Text block:
──────────────────────────────
There is no single clinical sign or laboratory or microbiologic measure that can be used to differentiate ventriculitis from sterile inflammation in patients with external cerebrospinal fluid (CSF) drains, according to results of a systematic review and meta-analysis published in Neurology.
External ventricular CSF drains are associated with a risk for drain-associated ventriculitis. According to guidelines by the Infectious Disease Society of America, CSF cultures are the most important test to establish the diagnosis of drain-associated ventriculitis. Therefore, researchers conducted a systematic review and meta-analysis to assess the diagnostic value of clinical factors as well as biochemical or microbiologic measures for diagnosis of drain-associated ventriculitis.
Following a search in MEDLINE, EMBASE, and CENTRAL electronic databases, the researchers identified articles published between 1984 and 2018 that provided results on external ventricular catheter infections. Indications for drain placement consisted of subarachnoid hemorrhage, intraventricular and intracerebral hemorrhage, hemorrhage not otherwise specified, traumatic brain injury, and obstructive hydrocephalus caused by a brain tumor.
The meta-analysis included 42 studies (20 prospective and 22 retrospective studies). Of the total 3035 participants in the studies, drain-associated ventriculitis developed in 697 (23%). The most common pathogen identified was coagulase-negative staphylococci (32% of patients).
Fever was present in 116 of 162 (72%) patients with drain-associated ventriculitis compared with 80 of 275 (29%) patients without ventriculitis. Several studies reported on documented elevation in leukocyte count among 74 of 80 patients with drain-associated ventriculitis (93%) compared with 30 of 95 patients without ventriculitis (32%).
Of 156 cases of drain-associated ventriculitis, 125 were CSF culture positive (80%) and 31 were culture negative (20%). Gram stain was positive in 44 of 81 patients with confirmed drain-associated ventriculitis (54%). Combined, polymerase chain reaction testing on ribosomal RNA was positive on 54 of 78 CSF samples (69%).
Of note, several studies reported strong associations between polymorphonuclear cells in CSF, CSF cell counts, higher CSF protein concentration, and lower CSF glucose concentrations in patients with drain-associated ventriculitis compared with those who did not have drain-associated ventriculitis. However, the results of these studies were attenuated by other studies that demonstrated no significant differences in such measures between patients with and without ventriculitis.
The researchers acknowledged several limitations of the study, including data obtained from small, single-center, retrospective case-control or case-series; differences between studies in the reference standards and the inclusion criteria; and missing data on clinical and CSF characteristics.
“Clinical factors and biochemical and microbiological measures have limited diagnostic value in differentiating between ventriculitis and sterile inflammation in patients with external CSF drains,” conclude the researchers.
Dorresteijn KRIS, Jellema K, van de Beek D, Brouwer MC. Factors and measures predicting external CSF drain-associated ventriculitis: a review and meta-analysis. Neurology. 2019;93:964-972.
──────────────────────────────
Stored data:
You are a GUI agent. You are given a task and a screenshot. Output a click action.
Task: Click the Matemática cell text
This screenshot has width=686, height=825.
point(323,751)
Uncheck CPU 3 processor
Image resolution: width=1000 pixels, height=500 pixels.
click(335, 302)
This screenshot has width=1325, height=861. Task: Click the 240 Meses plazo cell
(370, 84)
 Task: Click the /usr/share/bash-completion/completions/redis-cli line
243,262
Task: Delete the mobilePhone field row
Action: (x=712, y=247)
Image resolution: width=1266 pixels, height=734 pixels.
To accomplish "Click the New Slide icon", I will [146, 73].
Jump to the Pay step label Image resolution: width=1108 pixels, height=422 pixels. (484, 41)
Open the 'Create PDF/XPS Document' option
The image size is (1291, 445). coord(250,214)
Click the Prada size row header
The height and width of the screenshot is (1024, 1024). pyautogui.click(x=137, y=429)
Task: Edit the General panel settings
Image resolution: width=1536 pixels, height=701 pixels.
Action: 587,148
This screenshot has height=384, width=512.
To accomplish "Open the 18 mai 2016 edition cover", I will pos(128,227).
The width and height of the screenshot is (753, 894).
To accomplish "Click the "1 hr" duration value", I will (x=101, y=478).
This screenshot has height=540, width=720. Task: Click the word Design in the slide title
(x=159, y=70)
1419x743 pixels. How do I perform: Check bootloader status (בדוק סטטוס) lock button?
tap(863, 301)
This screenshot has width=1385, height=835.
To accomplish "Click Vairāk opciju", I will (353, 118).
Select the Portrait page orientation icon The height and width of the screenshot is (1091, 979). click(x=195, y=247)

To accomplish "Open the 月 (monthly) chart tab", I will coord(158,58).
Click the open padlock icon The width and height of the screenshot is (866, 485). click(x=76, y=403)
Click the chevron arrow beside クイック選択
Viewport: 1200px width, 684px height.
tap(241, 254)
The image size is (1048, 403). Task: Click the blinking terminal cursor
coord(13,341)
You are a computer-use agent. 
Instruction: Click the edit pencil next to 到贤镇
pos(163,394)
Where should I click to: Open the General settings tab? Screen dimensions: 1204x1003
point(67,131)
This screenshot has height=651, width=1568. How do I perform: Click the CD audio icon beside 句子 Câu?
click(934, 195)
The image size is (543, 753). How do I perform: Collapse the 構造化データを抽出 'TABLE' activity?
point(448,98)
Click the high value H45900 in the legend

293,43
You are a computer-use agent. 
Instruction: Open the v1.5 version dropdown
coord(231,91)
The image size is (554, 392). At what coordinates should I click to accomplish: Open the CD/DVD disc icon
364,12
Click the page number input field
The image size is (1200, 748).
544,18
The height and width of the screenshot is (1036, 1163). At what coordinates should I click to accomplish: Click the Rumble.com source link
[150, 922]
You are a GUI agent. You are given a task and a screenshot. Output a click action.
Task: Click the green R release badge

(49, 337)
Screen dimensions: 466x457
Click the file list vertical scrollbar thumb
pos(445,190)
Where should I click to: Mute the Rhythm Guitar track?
──────────────────────────────
Task prompt:
Reproduce the passage of the ventriculitis text that opens with the words containing "Following a search" and closes with "(32% of patients).". You can leave the records aside; nothing here depends on them.

Response area:
Following a search in MEDLINE, EMBASE, and CENTRAL electronic databases, the researchers identified articles published between 1984 and 2018 that provided results on external ventricular catheter infections. Indications for drain placement consisted of subarachnoid hemorrhage, intraventricular and intracerebral hemorrhage, hemorrhage not otherwise specified, traumatic brain injury, and obstructive hydrocephalus caused by a brain tumor.
The meta-analysis included 42 studies (20 prospective and 22 retrospective studies). Of the total 3035 participants in the studies, drain-associated ventriculitis developed in 697 (23%). The most common pathogen identified was coagulase-negative staphylococci (32% of patients).